Lo que ocurre en Iguala y en los otros 12 municipios de Guerrero y el Estado de México, intervenidos por la Policía Federal y el Ejército, se replica en centenares de localidades de esas (¿de veras el problema mexiquense sólo es en Ixtapan de la Sal?) y de otras entidades (Morelos, Veracruz, Tamaulipas, Michoacán, Chihuahua, Durango, Sinaloa, por citar sólo algunas) y, aun suponiendo que el despliegue de fuerzas federales fuera solución y no complicación, no existen las suficientes para restablecer la seguridad pública en el territorio nacional.
Pero la crisis no es policial sino institucional.
La causa de la violencia es el patrón de despojo y rapiña que tiene a su servicio al propio gobierno federal y que no sólo se expresa en el descontrol de subordinados como el antiguo mandamás de Iguala sino, sobre todo, en la implantación de una casta de funcionarios de todos los niveles que ha hecho su modus vivendi con la venta de lo que no es suyo –recursos naturales, propiedades del Estado, plazas explotables, administración de la justicia y vidas humanas– y que de esa forma han llegado a colocar al régimen del que se beneficia en una crisis terminal.
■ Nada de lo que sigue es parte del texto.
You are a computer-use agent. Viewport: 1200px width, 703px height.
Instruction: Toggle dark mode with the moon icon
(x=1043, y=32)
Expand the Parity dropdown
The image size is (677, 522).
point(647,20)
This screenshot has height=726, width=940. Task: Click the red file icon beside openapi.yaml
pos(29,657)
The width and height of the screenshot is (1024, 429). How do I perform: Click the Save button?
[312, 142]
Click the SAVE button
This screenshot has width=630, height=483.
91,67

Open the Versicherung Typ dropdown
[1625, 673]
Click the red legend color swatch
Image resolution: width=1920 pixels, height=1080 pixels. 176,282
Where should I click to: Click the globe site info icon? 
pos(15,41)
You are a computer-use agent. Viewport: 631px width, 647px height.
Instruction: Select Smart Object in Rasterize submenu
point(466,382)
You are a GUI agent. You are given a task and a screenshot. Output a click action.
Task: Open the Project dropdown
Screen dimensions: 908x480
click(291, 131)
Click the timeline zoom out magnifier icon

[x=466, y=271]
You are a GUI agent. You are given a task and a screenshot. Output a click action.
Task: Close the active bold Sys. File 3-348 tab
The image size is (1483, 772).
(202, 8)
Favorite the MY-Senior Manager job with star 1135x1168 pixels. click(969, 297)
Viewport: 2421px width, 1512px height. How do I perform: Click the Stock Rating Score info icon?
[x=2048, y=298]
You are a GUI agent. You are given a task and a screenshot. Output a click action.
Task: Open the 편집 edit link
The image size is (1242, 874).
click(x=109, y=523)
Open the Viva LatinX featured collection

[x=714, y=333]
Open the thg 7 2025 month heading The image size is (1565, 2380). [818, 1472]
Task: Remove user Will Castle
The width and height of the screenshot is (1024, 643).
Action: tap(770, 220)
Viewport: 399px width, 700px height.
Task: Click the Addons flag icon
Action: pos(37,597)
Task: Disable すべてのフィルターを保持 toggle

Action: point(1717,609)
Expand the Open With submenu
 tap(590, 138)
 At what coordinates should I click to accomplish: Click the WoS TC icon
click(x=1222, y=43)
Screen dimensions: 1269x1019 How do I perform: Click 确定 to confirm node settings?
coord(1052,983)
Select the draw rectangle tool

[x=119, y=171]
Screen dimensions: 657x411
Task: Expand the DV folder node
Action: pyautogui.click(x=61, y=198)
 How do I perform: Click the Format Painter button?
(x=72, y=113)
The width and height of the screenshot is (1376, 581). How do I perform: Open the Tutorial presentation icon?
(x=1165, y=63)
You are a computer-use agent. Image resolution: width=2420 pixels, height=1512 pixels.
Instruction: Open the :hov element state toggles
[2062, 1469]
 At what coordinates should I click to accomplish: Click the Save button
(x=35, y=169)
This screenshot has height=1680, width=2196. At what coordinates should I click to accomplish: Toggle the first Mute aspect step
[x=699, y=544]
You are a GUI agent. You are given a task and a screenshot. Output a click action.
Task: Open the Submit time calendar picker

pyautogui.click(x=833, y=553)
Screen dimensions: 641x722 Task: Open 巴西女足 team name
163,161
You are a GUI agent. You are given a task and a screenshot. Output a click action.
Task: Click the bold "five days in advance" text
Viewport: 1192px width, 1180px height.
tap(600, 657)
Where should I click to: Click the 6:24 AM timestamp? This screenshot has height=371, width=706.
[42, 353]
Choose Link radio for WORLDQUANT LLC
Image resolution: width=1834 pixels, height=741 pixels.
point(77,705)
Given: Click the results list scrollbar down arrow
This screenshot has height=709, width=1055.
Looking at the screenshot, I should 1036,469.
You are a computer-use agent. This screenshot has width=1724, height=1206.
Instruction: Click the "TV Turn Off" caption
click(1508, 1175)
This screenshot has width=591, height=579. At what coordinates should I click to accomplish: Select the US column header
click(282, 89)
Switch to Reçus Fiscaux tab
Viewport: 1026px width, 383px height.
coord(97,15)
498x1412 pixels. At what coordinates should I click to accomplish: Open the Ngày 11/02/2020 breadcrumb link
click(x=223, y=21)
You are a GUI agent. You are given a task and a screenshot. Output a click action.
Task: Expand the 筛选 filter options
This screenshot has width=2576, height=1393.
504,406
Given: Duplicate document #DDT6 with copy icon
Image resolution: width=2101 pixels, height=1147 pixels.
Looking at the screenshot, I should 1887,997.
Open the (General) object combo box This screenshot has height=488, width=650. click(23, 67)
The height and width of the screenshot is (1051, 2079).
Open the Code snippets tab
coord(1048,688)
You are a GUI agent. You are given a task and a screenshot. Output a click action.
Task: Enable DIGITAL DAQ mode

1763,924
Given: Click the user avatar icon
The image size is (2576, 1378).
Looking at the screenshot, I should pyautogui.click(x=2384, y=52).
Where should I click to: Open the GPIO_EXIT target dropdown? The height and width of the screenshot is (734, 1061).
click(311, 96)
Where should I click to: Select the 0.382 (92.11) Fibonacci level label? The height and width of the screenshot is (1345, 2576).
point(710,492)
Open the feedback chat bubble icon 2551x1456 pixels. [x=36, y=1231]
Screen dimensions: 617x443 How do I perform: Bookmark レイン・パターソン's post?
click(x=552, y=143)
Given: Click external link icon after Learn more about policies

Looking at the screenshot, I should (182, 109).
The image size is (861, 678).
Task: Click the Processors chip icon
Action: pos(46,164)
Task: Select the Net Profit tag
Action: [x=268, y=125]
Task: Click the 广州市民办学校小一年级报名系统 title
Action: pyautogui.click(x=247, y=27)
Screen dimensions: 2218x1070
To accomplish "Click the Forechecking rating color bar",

Los indignantes sucesos de Iguala y la no menos exasperante inoperancia gubernamental subsecuente pueden ser, o no, el principio del fin, pero constituyen una oportunidad más, tal vez la última, para que quienes detentan el poder emprendan, de una vez por todas, una revisión honesta y a fondo de sus propias responsabilidades.
Si ellos no lo hacen ahora, más temprano que tarde la sociedad misma tomará en sus manos esa tarea.